- _TEXTO DE ORIGEM_:

------------------------------------------------

Estava
a caminho do dentista e entra no ônibus uma garotinha com a mãe. Percebo nela o
encantamento por uma folha de desenhos, dessas que se vende em papelarias e
bancas de revistas. Descemos na mesma parada e cada um seguiu seu rumo. Na
volta, chego no ponto de ônibus e reencontro a garotinha conversando com a mãe
e apontando para dentro da banca de revista. Peguei-a pelas mãos e adentrei na
banca e disse-lhe para escolher. Ela ficou em dúvida entre duas. Eu não!
Paguei uma revista e algumas folhas com desenhos para colorir.
Sua
mãe perguntou da menina como se dizia e ela agradeceu. Percebi a dificuldade na
fala e só então me dei conta que ela usava aparelhos auditivos. Perguntei
qual era o seu nome e, com a autorização da mãe, me disse: Vitória! Sabia que
por trás daquele nome tinha a história de uma pequena guerreira.
Sua
mãe contou que teve uma gravidez difícil e ela tinha nascido de seis meses.
Após uma batalha de meses na unidade neonatal, saiu apenas com sequela nos
ouvidos. Mas o sonho da mãe é conseguir moradia em Manaus, no Amazonas,
para reduzir custos do deslocamento até o Hospital Adriano Jorge, onde a filha
faz tratamento. Se isso acontecesse a criança conseguiria iniciar
acompanhamento com fono e psicólogo. Hoje a mãe tem que se deslocar do
município de Castanho, no interior do estado, até o hospital para cuidar da
filha.
Separada
por conta das dificuldades em cuidar da menina, foi convidada para trabalhar no
Castanho, mas foi enganada e vive quase abandonada recebendo apenas metade do
que lhe foi oferecido. O que me chamou mesmo a atenção foi quando Vitória
perguntou à mãe:
- Ele tem filhos?
Filha única, deve sentir falta de alguém
para brincar e conversar. E, ao me despedir, pois meu ônibus se
aproximava, aquela garotinha de nove anos cursando a terceira série do
Fundamental me surpreende:
- Eu vou ser doutora!
E
foi assim que uma menina cheia de vida nos olhos me deixou com os olhos cheios
de lágrima e a voz embargada ao dizer:
- Vai sim, Vitória. Doutora Vitória!

------------------------------------------------

- _INSTRUÇÕES DA TAREFA_: Transcreva palavra por palavra, do início ao fim, o relato acima sobre a menina Vitória.

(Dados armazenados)
------------------------------------------------

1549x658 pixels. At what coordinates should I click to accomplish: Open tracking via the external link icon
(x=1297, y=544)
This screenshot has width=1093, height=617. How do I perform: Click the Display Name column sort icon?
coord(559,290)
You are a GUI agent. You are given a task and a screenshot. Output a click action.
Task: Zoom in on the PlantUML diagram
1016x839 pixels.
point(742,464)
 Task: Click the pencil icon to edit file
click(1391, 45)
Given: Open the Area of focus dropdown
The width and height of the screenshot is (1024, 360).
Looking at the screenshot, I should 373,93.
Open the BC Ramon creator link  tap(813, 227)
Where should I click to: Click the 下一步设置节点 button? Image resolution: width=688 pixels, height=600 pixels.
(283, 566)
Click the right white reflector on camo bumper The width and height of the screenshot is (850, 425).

------------------------------------------------

- _RESULTADO DA TAREFA_:
Estava
a caminho do dentista e entra no ônibus uma garotinha com a mãe. Percebo nela o
encantamento por uma folha de desenhos, dessas que se vende em papelarias e
bancas de revistas. Descemos na mesma parada e cada um seguiu seu rumo. Na
volta, chego no ponto de ônibus e reencontro a garotinha conversando com a mãe
e apontando para dentro da banca de revista. Peguei-a pelas mãos e adentrei na
banca e disse-lhe para escolher. Ela ficou em dúvida entre duas. Eu não!
Paguei uma revista e algumas folhas com desenhos para colorir.
Sua
mãe perguntou da menina como se dizia e ela agradeceu. Percebi a dificuldade na
fala e só então me dei conta que ela usava aparelhos auditivos. Perguntei
qual era o seu nome e, com a autorização da mãe, me disse: Vitória! Sabia que
por trás daquele nome tinha a história de uma pequena guerreira.
Sua
mãe contou que teve uma gravidez difícil e ela tinha nascido de seis meses.
Após uma batalha de meses na unidade neonatal, saiu apenas com sequela nos
ouvidos. Mas o sonho da mãe é conseguir moradia em Manaus, no Amazonas,
para reduzir custos do deslocamento até o Hospital Adriano Jorge, onde a filha
faz tratamento. Se isso acontecesse a criança conseguiria iniciar
acompanhamento com fono e psicólogo. Hoje a mãe tem que se deslocar do
município de Castanho, no interior do estado, até o hospital para cuidar da
filha.
Separada
por conta das dificuldades em cuidar da menina, foi convidada para trabalhar no
Castanho, mas foi enganada e vive quase abandonada recebendo apenas metade do
que lhe foi oferecido. O que me chamou mesmo a atenção foi quando Vitória
perguntou à mãe:
- Ele tem filhos?
Filha única, deve sentir falta de alguém
para brincar e conversar. E, ao me despedir, pois meu ônibus se
aproximava, aquela garotinha de nove anos cursando a terceira série do
Fundamental me surpreende:
- Eu vou ser doutora!
E
foi assim que uma menina cheia de vida nos olhos me deixou com os olhos cheios
de lágrima e a voz embargada ao dizer:
- Vai sim, Vitória. Doutora Vitória!